O moderno sistema de injeção eletrônica de combustível PGM-FI (Programmed Fuel Injection) da montadora japonesa já atende a terceira fase da norma brasileira Promot (Programa de Controle da Poluição do Ar por Motociclos e Veículos Similares), que entrará em vigor em janeiro de 2009. A nova Shadow passa a ser a segunda moto nacional da Honda a atender as novas normas de emissão de poluentes - a outra é a Hornet, cuja nova geração foi apresentada este ano.
Para atender às necessidades da injeção, o escapamento passa a ser duplo e possui sensor de oxigênio e sistema de catalisador interno para cada peça. As ponteiras estão mais curtas, resultando em um som mais envolvente.
As mudanças modificaram o comportamento do motor. O torque de 6,5 kgfm é atingido a 3.500 rpm, ante as 3.000 rotações da versão anterior. A potência máxima chega a 45,5 cv a 5.500 rpm. As mudanças na injeção, escapamento e a inclusão de uma bomba de combustível aumentaram em oito quilos o peso da moto, que agora tem 247 quilos.
O novo modelo deve agradar o principal público da custom, os que compram a moto para pegar estrada. Ela é ideal para longas viagens.
O grande diferencial está na suavidade de funcionamento. A Shadow tem elasticidade da transmissão e elevado torque do motor, o que dispensa o uso do câmbio o tempo todo, mesmo em quarta ou quinta marcha, facilitando a pilotagem.
O tanque de combustível também aumentou - são 14,4 litros de capacidade - o que também aumentou a autonomia da moto. A Honda não divulga a média de consumo de seus modelos, mas testes extra-oficiais apontaram para o gasto de um litro a cada 22 quilômetros.

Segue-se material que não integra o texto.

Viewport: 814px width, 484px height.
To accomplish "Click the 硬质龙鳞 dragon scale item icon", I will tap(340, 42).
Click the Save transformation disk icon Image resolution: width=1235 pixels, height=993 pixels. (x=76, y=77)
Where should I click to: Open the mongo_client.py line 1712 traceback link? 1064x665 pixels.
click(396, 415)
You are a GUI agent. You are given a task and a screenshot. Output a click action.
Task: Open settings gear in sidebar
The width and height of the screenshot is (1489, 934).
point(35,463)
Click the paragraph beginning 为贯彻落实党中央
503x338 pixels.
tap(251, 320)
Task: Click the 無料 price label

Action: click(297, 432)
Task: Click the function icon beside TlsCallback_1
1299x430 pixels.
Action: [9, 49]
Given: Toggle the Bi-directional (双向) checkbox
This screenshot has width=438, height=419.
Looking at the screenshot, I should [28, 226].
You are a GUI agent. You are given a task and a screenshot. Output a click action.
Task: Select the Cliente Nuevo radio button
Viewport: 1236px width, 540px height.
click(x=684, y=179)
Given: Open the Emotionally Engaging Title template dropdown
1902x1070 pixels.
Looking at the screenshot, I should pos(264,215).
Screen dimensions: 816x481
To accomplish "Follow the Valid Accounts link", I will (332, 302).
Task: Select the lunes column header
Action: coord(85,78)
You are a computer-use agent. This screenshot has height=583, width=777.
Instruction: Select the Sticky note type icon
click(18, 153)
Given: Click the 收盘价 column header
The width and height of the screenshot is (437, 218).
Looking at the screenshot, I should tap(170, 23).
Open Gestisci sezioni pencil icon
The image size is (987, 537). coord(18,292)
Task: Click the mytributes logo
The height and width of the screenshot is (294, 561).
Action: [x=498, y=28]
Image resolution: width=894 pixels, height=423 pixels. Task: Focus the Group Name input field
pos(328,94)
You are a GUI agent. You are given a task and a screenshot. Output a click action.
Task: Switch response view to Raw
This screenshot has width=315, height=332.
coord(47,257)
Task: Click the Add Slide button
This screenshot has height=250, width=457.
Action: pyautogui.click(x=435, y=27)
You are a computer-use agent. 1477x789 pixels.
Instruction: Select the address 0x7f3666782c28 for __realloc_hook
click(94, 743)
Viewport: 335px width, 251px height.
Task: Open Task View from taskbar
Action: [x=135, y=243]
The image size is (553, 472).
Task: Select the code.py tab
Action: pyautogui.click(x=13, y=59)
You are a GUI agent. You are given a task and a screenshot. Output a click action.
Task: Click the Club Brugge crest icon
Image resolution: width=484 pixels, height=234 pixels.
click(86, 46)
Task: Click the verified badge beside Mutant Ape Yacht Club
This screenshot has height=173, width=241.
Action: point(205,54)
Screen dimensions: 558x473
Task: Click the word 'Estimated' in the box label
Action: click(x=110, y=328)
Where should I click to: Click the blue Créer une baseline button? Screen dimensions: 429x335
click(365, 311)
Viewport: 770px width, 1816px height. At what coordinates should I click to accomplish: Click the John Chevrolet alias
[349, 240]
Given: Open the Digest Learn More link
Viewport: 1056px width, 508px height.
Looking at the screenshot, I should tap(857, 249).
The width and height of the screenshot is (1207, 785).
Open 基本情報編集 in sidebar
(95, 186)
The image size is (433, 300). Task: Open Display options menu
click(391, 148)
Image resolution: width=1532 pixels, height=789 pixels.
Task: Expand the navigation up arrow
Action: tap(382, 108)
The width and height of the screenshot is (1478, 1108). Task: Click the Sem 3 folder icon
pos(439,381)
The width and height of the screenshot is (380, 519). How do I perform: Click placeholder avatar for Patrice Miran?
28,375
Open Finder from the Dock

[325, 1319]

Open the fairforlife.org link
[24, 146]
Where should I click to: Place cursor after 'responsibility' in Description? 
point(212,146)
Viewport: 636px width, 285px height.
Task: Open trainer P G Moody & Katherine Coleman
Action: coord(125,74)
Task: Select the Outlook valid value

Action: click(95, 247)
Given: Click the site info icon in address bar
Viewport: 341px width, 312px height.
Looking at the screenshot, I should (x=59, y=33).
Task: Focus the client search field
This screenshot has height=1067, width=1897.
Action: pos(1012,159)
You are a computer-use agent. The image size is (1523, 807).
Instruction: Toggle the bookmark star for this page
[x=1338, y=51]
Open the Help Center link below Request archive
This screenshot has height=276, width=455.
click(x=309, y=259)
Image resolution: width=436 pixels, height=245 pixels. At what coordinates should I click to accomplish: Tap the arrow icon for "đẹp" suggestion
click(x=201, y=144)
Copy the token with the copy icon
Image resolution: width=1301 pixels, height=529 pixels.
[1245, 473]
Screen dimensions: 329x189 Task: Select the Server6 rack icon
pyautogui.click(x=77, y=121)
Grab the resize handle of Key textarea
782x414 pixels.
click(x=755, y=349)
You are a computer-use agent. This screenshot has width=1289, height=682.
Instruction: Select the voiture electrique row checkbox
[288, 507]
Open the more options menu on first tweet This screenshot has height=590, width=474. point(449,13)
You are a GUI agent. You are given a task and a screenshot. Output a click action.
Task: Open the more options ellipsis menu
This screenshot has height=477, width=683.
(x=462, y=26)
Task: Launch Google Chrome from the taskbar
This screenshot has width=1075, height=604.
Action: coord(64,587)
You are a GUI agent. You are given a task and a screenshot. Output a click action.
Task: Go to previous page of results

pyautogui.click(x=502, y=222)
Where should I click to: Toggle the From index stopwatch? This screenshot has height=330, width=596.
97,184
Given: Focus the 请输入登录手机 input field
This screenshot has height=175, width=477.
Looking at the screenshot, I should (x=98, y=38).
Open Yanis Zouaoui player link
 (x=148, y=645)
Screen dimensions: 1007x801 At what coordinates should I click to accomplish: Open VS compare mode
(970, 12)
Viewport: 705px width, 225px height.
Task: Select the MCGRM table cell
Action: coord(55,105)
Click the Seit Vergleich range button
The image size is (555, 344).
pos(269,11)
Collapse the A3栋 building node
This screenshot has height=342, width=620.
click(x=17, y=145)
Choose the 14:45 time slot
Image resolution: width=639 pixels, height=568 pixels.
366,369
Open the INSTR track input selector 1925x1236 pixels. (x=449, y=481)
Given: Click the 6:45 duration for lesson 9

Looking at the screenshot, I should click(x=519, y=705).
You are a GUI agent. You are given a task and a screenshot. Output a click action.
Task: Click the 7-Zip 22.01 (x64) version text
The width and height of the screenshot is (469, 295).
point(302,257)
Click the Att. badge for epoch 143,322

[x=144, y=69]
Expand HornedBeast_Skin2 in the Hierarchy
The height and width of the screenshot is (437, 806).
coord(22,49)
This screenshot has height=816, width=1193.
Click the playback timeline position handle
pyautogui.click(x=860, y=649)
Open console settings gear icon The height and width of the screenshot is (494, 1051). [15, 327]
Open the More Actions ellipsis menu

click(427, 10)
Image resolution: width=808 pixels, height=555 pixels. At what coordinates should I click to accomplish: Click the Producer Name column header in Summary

Um pequeno ganho em relação ao modelo anterior. ''Culpa'' do sistema de injeção eletrônica.
Por falar em combustível, a novidade é a ausência do marcador. Apenas uma luz-espia no painel se acende quando a reserva é atingida, dispensando o tradicional registro.
Na parte externa, a maior diferença está nas novas pedaleiras, do tipo plataforma, que dão mais conforto na pilotagem. O pedal de freio ficou mais largo e recebeu uma capa emborrachada. O acionamento do câmbio agora passa a contar com um contra-pedal, que permite o aumento das marchas com o calcanhar.
O guidão está 17 milímetros mais alto, 15 deslocado à frente e 26 mais estreito. Também recebeu coxins que diminuem as vibrações. A mudança melhorou a ergonomia.
O visual da Shadow 750 está diferente também. Os componentes cromados ganharam mais espaço. O destaque fica por conta das cores e grafismos, onde cada modelo possui estilo único e atrativo para os consumidores que desejam uma motocicleta diferenciada, a começar pela tradicional preta com emblemas tribais no tanque e no pára-lama dianteiro. Já o cinza metálico chama a atenção para o estilo ''retro'', enquanto o azul metálico vai para uma linha mais jovial.
Líder de mercado
A nova Shadow 750 é a líder de participação de mercado, com uma fatia de 40% no setor das motos custom. Produzida na fábrica de Manaus, a estradeira tem expectativa inicial de vendas de 3 mil unidades até o final do ano, 25% a mais em relação ao modelo 2008.
Mesmo com as mudanças, a Honda conseguiu manter, ao menos por enquanto, o peço de R$ 29.980, mais despesas com frete e seguro. Disponível nas cores preta, azul metálica e cinza metálica, o modelo tem garantia de um ano, sem limite de quilometragem.